Stored items –

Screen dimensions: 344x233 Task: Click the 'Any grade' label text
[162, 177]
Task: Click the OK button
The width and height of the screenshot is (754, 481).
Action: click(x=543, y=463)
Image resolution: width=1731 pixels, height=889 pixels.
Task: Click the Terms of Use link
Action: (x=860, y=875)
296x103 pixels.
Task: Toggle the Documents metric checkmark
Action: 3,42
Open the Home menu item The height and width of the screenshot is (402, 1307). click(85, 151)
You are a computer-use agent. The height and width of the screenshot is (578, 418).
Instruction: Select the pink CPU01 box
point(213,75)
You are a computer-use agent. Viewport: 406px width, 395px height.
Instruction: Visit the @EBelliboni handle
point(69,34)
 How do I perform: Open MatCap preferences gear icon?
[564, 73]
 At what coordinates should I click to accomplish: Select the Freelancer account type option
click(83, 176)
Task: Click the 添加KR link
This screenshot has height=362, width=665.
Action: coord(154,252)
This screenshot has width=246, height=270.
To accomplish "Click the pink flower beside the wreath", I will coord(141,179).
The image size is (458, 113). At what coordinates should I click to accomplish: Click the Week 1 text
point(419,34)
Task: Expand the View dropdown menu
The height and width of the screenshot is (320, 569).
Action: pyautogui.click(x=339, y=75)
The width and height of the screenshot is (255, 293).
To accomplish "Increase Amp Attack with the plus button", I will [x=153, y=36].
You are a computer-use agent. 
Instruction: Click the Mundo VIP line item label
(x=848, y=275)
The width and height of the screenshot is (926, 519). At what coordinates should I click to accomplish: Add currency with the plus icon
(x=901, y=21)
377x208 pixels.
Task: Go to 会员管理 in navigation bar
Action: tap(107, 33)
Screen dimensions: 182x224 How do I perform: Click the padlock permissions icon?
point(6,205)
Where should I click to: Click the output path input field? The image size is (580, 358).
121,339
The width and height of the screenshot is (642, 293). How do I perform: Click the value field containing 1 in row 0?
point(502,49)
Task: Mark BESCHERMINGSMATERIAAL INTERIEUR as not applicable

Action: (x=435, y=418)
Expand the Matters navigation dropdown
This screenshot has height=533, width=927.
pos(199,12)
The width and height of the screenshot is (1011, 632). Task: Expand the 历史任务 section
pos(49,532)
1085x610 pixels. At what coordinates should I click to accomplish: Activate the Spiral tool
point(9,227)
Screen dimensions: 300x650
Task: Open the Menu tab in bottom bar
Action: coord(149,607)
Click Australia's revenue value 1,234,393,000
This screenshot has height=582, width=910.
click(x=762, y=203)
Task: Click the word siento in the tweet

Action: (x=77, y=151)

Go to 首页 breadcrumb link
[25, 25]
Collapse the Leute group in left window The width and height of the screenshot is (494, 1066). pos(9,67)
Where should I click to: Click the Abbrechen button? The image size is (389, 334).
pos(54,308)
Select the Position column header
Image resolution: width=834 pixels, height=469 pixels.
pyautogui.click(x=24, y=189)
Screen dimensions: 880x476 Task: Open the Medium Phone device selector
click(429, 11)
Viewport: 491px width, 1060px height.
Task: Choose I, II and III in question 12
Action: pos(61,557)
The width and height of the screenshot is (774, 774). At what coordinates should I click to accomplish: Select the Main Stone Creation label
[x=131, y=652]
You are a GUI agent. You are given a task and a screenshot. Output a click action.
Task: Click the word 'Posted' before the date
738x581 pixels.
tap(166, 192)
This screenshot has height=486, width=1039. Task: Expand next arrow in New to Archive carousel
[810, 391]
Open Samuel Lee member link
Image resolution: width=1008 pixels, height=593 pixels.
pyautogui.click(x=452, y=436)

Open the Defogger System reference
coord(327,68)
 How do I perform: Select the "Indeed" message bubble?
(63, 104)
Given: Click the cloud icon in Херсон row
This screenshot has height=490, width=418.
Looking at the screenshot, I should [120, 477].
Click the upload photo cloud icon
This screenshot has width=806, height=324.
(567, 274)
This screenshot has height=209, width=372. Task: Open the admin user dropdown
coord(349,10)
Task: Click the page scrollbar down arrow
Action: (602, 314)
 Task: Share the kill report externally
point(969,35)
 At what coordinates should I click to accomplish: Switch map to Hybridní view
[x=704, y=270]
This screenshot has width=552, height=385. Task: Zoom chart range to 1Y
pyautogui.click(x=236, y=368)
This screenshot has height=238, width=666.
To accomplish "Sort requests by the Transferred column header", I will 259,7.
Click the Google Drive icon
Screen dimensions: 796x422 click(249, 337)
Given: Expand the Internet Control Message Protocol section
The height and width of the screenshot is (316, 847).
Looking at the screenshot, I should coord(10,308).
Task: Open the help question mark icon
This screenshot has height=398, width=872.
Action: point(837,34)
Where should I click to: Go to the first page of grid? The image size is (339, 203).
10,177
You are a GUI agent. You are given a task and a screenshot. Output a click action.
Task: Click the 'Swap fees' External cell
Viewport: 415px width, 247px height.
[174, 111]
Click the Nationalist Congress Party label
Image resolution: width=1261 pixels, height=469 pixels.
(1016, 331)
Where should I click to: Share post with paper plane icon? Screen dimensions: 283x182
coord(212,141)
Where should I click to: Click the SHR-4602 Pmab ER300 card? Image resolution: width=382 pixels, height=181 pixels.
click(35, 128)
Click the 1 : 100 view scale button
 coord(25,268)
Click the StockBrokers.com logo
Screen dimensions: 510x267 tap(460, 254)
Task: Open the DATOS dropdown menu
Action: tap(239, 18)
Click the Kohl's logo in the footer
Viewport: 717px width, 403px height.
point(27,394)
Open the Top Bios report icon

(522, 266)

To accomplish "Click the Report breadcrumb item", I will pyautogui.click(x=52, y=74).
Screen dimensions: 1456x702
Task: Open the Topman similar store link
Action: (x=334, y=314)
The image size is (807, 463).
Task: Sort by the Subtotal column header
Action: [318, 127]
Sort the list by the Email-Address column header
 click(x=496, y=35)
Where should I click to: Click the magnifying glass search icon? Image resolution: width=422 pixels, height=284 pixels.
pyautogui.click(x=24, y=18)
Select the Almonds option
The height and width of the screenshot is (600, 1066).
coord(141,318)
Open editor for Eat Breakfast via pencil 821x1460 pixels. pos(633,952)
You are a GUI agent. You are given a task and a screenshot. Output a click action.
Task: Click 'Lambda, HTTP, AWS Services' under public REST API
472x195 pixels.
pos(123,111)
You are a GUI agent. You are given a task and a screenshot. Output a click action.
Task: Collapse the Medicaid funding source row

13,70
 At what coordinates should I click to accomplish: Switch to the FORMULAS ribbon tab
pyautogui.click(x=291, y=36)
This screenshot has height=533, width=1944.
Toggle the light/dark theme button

Problem to work on – Keep every word intact and transcribe the records in full.

Result of the exercise –
Screen dimensions: 344x233 Task: Click the 'Any grade' label text
[162, 177]
Task: Click the OK button
The width and height of the screenshot is (754, 481).
Action: click(x=543, y=463)
Image resolution: width=1731 pixels, height=889 pixels.
Task: Click the Terms of Use link
Action: (x=860, y=875)
296x103 pixels.
Task: Toggle the Documents metric checkmark
Action: 3,42
Open the Home menu item The height and width of the screenshot is (402, 1307). click(85, 151)
You are a computer-use agent. The height and width of the screenshot is (578, 418).
Instruction: Select the pink CPU01 box
point(213,75)
You are a computer-use agent. Viewport: 406px width, 395px height.
Instruction: Visit the @EBelliboni handle
point(69,34)
 How do I perform: Open MatCap preferences gear icon?
[564, 73]
 At what coordinates should I click to accomplish: Select the Freelancer account type option
click(83, 176)
Task: Click the 添加KR link
This screenshot has height=362, width=665.
Action: coord(154,252)
This screenshot has width=246, height=270.
To accomplish "Click the pink flower beside the wreath", I will coord(141,179).
The image size is (458, 113). At what coordinates should I click to accomplish: Click the Week 1 text
point(419,34)
Task: Expand the View dropdown menu
The height and width of the screenshot is (320, 569).
Action: pyautogui.click(x=339, y=75)
The width and height of the screenshot is (255, 293).
To accomplish "Increase Amp Attack with the plus button", I will [x=153, y=36].
You are a computer-use agent. 
Instruction: Click the Mundo VIP line item label
(x=848, y=275)
The width and height of the screenshot is (926, 519). At what coordinates should I click to accomplish: Add currency with the plus icon
(x=901, y=21)
377x208 pixels.
Task: Go to 会员管理 in navigation bar
Action: tap(107, 33)
Screen dimensions: 182x224 How do I perform: Click the padlock permissions icon?
point(6,205)
Where should I click to: Click the output path input field? The image size is (580, 358).
121,339
The width and height of the screenshot is (642, 293). How do I perform: Click the value field containing 1 in row 0?
point(502,49)
Task: Mark BESCHERMINGSMATERIAAL INTERIEUR as not applicable

Action: (x=435, y=418)
Expand the Matters navigation dropdown
This screenshot has height=533, width=927.
pos(199,12)
The width and height of the screenshot is (1011, 632). Task: Expand the 历史任务 section
pos(49,532)
1085x610 pixels. At what coordinates should I click to accomplish: Activate the Spiral tool
point(9,227)
Screen dimensions: 300x650
Task: Open the Menu tab in bottom bar
Action: coord(149,607)
Click Australia's revenue value 1,234,393,000
This screenshot has height=582, width=910.
click(x=762, y=203)
Task: Click the word siento in the tweet

Action: (x=77, y=151)

Go to 首页 breadcrumb link
[25, 25]
Collapse the Leute group in left window The width and height of the screenshot is (494, 1066). pos(9,67)
Where should I click to: Click the Abbrechen button? The image size is (389, 334).
pos(54,308)
Select the Position column header
Image resolution: width=834 pixels, height=469 pixels.
pyautogui.click(x=24, y=189)
Screen dimensions: 880x476 Task: Open the Medium Phone device selector
click(429, 11)
Viewport: 491px width, 1060px height.
Task: Choose I, II and III in question 12
Action: pos(61,557)
The width and height of the screenshot is (774, 774). At what coordinates should I click to accomplish: Select the Main Stone Creation label
[x=131, y=652]
You are a GUI agent. You are given a task and a screenshot. Output a click action.
Task: Click the word 'Posted' before the date
738x581 pixels.
tap(166, 192)
This screenshot has height=486, width=1039. Task: Expand next arrow in New to Archive carousel
[810, 391]
Open Samuel Lee member link
Image resolution: width=1008 pixels, height=593 pixels.
pyautogui.click(x=452, y=436)

Open the Defogger System reference
coord(327,68)
 How do I perform: Select the "Indeed" message bubble?
(63, 104)
Given: Click the cloud icon in Херсон row
This screenshot has height=490, width=418.
Looking at the screenshot, I should [120, 477].
Click the upload photo cloud icon
This screenshot has width=806, height=324.
(567, 274)
This screenshot has height=209, width=372. Task: Open the admin user dropdown
coord(349,10)
Task: Click the page scrollbar down arrow
Action: (602, 314)
 Task: Share the kill report externally
point(969,35)
 At what coordinates should I click to accomplish: Switch map to Hybridní view
[x=704, y=270]
This screenshot has width=552, height=385. Task: Zoom chart range to 1Y
pyautogui.click(x=236, y=368)
This screenshot has height=238, width=666.
To accomplish "Sort requests by the Transferred column header", I will 259,7.
Click the Google Drive icon
Screen dimensions: 796x422 click(249, 337)
Given: Expand the Internet Control Message Protocol section
The height and width of the screenshot is (316, 847).
Looking at the screenshot, I should coord(10,308).
Task: Open the help question mark icon
This screenshot has height=398, width=872.
Action: point(837,34)
Where should I click to: Go to the first page of grid? The image size is (339, 203).
10,177
You are a GUI agent. You are given a task and a screenshot. Output a click action.
Task: Click the 'Swap fees' External cell
Viewport: 415px width, 247px height.
[174, 111]
Click the Nationalist Congress Party label
Image resolution: width=1261 pixels, height=469 pixels.
(1016, 331)
Where should I click to: Share post with paper plane icon? Screen dimensions: 283x182
coord(212,141)
Where should I click to: Click the SHR-4602 Pmab ER300 card? Image resolution: width=382 pixels, height=181 pixels.
click(35, 128)
Click the 1 : 100 view scale button
 coord(25,268)
Click the StockBrokers.com logo
Screen dimensions: 510x267 tap(460, 254)
Task: Open the DATOS dropdown menu
Action: tap(239, 18)
Click the Kohl's logo in the footer
Viewport: 717px width, 403px height.
point(27,394)
Open the Top Bios report icon

(522, 266)

To accomplish "Click the Report breadcrumb item", I will pyautogui.click(x=52, y=74).
Screen dimensions: 1456x702
Task: Open the Topman similar store link
Action: (x=334, y=314)
The image size is (807, 463).
Task: Sort by the Subtotal column header
Action: [318, 127]
Sort the list by the Email-Address column header
 click(x=496, y=35)
Where should I click to: Click the magnifying glass search icon? Image resolution: width=422 pixels, height=284 pixels.
pyautogui.click(x=24, y=18)
Select the Almonds option
The height and width of the screenshot is (600, 1066).
coord(141,318)
Open editor for Eat Breakfast via pencil 821x1460 pixels. pos(633,952)
You are a GUI agent. You are given a task and a screenshot. Output a click action.
Task: Click 'Lambda, HTTP, AWS Services' under public REST API
472x195 pixels.
pos(123,111)
You are a GUI agent. You are given a task and a screenshot. Output a click action.
Task: Collapse the Medicaid funding source row

13,70
 At what coordinates should I click to accomplish: Switch to the FORMULAS ribbon tab
pyautogui.click(x=291, y=36)
This screenshot has height=533, width=1944.
Toggle the light/dark theme button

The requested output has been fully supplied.